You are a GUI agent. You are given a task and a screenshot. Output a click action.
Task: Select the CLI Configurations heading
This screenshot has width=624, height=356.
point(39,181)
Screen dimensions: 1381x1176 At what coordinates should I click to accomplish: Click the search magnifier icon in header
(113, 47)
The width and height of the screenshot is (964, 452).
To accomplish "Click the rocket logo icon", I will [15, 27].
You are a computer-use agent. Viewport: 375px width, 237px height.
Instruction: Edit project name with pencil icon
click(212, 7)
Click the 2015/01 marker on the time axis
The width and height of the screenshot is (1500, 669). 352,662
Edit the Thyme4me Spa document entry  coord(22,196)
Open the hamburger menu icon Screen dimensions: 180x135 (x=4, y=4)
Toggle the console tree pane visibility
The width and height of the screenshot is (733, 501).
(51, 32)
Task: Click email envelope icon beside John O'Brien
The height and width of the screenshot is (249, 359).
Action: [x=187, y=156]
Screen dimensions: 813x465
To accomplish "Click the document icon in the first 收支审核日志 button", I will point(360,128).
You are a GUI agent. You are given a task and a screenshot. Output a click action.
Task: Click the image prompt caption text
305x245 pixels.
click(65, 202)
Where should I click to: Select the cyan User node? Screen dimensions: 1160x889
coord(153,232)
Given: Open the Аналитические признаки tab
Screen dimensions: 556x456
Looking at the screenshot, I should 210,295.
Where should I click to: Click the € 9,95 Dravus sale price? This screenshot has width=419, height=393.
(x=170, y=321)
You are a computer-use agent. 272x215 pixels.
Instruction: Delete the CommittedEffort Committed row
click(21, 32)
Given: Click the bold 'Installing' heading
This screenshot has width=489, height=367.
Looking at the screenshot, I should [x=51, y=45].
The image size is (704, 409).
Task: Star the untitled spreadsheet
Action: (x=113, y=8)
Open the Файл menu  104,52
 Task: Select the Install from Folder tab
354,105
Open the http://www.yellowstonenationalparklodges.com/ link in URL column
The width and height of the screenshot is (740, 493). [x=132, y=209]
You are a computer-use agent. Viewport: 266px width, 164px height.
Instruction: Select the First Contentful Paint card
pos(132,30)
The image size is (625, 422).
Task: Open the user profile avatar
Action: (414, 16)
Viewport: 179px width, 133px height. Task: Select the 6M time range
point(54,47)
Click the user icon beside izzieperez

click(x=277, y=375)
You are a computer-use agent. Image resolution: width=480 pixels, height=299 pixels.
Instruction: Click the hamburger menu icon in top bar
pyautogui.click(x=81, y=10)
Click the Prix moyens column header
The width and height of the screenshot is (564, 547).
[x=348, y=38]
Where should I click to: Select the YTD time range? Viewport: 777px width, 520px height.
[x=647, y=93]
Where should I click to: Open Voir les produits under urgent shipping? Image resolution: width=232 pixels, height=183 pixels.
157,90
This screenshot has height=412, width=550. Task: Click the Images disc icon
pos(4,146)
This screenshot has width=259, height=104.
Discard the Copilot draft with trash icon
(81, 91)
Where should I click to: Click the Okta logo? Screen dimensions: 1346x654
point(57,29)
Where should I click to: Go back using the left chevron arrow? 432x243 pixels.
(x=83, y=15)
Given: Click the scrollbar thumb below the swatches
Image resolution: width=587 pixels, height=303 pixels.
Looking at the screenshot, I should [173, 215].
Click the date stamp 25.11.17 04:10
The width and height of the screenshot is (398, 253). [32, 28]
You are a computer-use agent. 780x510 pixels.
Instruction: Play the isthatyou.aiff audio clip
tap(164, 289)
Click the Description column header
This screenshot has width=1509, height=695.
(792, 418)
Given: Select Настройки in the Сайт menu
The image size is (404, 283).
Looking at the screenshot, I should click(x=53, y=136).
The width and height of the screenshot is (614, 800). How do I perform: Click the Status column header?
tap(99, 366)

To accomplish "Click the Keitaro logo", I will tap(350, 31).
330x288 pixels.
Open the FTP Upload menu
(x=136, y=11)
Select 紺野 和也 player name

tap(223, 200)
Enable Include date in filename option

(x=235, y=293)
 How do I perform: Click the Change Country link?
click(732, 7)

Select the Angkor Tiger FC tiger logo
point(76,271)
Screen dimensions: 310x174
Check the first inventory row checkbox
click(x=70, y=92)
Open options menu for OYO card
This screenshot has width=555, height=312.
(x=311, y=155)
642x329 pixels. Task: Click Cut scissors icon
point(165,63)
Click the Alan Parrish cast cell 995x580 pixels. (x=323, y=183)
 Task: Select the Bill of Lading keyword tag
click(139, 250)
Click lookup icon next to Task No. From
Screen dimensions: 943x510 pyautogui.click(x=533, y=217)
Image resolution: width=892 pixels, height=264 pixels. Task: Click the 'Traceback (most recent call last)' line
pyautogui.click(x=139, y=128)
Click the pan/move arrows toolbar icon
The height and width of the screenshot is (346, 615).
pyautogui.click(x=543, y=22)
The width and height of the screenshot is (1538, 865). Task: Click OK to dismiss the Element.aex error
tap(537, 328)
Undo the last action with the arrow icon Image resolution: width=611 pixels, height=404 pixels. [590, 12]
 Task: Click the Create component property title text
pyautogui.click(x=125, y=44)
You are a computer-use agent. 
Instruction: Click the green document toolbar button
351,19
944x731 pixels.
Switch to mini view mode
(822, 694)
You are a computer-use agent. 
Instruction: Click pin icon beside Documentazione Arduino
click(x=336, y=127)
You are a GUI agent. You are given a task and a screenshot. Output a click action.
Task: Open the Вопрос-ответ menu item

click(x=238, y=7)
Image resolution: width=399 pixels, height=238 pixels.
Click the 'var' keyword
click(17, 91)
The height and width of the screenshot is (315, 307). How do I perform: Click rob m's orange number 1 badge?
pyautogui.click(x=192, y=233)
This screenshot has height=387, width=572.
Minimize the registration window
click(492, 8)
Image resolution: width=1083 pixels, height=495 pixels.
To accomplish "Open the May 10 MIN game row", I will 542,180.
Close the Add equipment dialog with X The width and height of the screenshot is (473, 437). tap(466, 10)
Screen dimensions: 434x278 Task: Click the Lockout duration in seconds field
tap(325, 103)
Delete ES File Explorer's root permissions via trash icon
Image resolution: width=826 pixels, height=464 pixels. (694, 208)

Assigned task
Could you set down, word for word, only the lines above from the line with "Given: Click the bold 'Installing' heading" to the line with "Given: Select Настройки in the Сайт menu", including both?

Expected answer
Given: Click the bold 'Installing' heading
This screenshot has width=489, height=367.
Looking at the screenshot, I should [x=51, y=45].
The image size is (704, 409).
Task: Star the untitled spreadsheet
Action: (x=113, y=8)
Open the Файл menu  104,52
 Task: Select the Install from Folder tab
354,105
Open the http://www.yellowstonenationalparklodges.com/ link in URL column
The width and height of the screenshot is (740, 493). [x=132, y=209]
You are a computer-use agent. Viewport: 266px width, 164px height.
Instruction: Select the First Contentful Paint card
pos(132,30)
The image size is (625, 422).
Task: Open the user profile avatar
Action: (414, 16)
Viewport: 179px width, 133px height. Task: Select the 6M time range
point(54,47)
Click the user icon beside izzieperez

click(x=277, y=375)
You are a computer-use agent. Image resolution: width=480 pixels, height=299 pixels.
Instruction: Click the hamburger menu icon in top bar
pyautogui.click(x=81, y=10)
Click the Prix moyens column header
The width and height of the screenshot is (564, 547).
[x=348, y=38]
Where should I click to: Select the YTD time range? Viewport: 777px width, 520px height.
[x=647, y=93]
Where should I click to: Open Voir les produits under urgent shipping? Image resolution: width=232 pixels, height=183 pixels.
157,90
This screenshot has height=412, width=550. Task: Click the Images disc icon
pos(4,146)
This screenshot has width=259, height=104.
Discard the Copilot draft with trash icon
(81, 91)
Where should I click to: Click the Okta logo? Screen dimensions: 1346x654
point(57,29)
Where should I click to: Go back using the left chevron arrow? 432x243 pixels.
(x=83, y=15)
Given: Click the scrollbar thumb below the swatches
Image resolution: width=587 pixels, height=303 pixels.
Looking at the screenshot, I should [173, 215].
Click the date stamp 25.11.17 04:10
The width and height of the screenshot is (398, 253). [32, 28]
You are a computer-use agent. 780x510 pixels.
Instruction: Play the isthatyou.aiff audio clip
tap(164, 289)
Click the Description column header
This screenshot has width=1509, height=695.
(792, 418)
Given: Select Настройки in the Сайт menu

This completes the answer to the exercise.